§ Data extract
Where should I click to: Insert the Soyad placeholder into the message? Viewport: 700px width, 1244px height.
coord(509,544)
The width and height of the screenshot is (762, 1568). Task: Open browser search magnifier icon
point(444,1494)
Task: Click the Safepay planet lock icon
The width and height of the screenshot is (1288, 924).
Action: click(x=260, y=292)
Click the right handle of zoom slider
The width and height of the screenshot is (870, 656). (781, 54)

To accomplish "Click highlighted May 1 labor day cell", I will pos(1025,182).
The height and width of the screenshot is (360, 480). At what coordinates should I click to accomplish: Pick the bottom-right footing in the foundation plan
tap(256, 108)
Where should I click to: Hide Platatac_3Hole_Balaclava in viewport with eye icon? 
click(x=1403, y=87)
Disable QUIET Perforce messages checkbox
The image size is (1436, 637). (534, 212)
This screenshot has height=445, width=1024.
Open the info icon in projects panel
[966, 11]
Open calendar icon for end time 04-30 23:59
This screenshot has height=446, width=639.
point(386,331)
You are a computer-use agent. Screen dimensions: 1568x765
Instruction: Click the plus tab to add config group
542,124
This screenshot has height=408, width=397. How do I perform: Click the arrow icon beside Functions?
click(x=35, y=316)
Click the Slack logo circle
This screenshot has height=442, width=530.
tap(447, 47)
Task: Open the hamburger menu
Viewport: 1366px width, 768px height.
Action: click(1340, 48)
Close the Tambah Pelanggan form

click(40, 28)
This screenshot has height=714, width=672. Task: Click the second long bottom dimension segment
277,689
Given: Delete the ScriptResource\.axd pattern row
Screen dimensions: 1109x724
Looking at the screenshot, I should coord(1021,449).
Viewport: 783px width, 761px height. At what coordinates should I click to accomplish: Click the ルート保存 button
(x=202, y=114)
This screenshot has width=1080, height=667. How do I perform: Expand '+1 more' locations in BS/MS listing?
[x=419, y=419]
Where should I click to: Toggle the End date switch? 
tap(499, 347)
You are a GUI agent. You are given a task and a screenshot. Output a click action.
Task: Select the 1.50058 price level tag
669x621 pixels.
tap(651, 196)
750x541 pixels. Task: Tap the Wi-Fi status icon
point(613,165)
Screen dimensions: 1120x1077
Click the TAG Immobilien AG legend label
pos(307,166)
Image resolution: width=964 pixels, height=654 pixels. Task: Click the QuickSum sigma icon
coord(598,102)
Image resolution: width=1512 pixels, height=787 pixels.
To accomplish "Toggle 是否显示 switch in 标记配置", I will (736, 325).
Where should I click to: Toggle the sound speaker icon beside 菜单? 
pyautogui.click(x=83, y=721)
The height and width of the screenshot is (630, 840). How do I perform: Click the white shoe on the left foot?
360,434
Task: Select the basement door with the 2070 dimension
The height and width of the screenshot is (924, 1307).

§ The task
Show the lines above with "agent".

§ Exercise result
You are a computer-use agent. Screen dimensions: 1568x765
You are a GUI agent. You are given a task and a screenshot. Output a click action.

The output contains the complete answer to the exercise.